Seth Stephens-Davidowitz sent me his new book on learning from data. As is just about always the case for this sort of book, I’m a natural reviewer but I’m not really the intended audience. That’s why I gave Dan Ariely’s book to Juli Simon Thomas to review; I thought her perspective would be more relevant than mine for the potential reader. I took the new book by Stephens-Davidowitz and passed it along to someone else, a demanding reader who I thought might like it, and he did: he kept coming to me with new thought-provoking bits that he’d found in it. So that’s a pretty solid endorsement. I couldn’t convince him to write a review so you’ll have to take my word that he liked it.

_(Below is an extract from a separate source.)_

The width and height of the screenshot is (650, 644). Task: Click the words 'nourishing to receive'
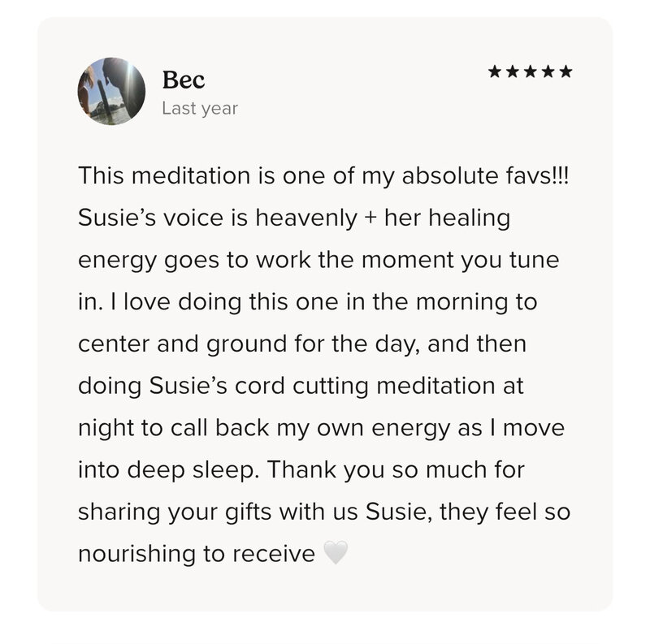pyautogui.click(x=197, y=554)
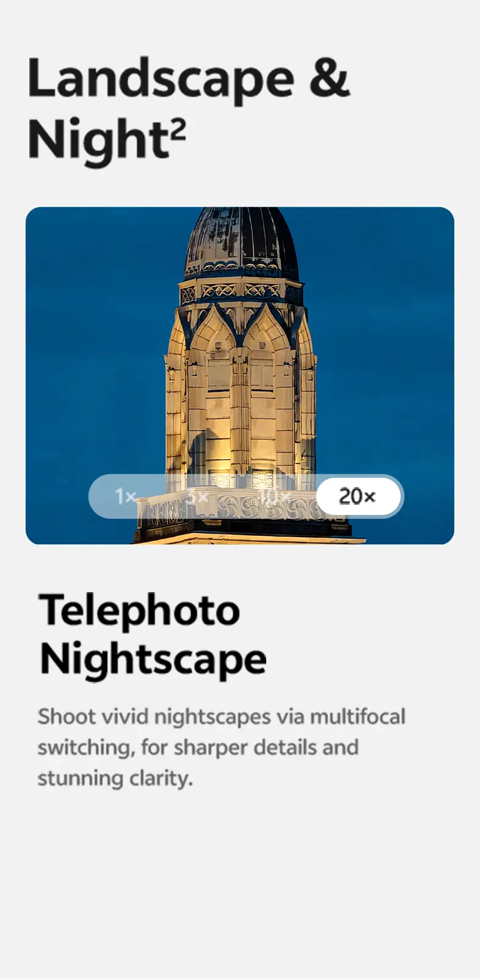The height and width of the screenshot is (980, 480).
Task: Click the 'stunning clarity.' text
Action: point(115,778)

The thing I found most appealing about the book was that, in addition to addressing interesting questions, Stephens-Davidowitz kept pulling in new sources of data. And he’s pretty good about avoiding Freakonomics/Gladwell/Ted-style hype. One reason for this might be that Stephens-Davidowitz does not set himself up as the hero of the book. If this book has a hero, it’s “the data.”

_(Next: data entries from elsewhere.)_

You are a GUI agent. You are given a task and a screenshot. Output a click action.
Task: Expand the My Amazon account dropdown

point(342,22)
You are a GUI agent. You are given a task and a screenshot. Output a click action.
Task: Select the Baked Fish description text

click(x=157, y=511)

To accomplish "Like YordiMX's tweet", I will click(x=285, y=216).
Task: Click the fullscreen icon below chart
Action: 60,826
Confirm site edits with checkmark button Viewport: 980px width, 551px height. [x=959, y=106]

OK, don’t get me wrong: we shouldn’t worship “the data.” Crap data will give you crap conclusions (for example, search this blog for *North Carolina North Korea democracy* or *Human Development Index* or *implicit association test* or *fat arms and voting* or . . .). And even good data can require a lot of processing to be useful (search on *Xbox survey*). Measurement is important! And statistical adjustment is important! But we can learn a lot from data if we’re willing to do the work.

There were a few places where I felt Stephens-Davidowitz went beyond the data. That’s fine—I have no problem with speculation—the challenge is just to distinguish different levels of certainty so the reader won’t get lost.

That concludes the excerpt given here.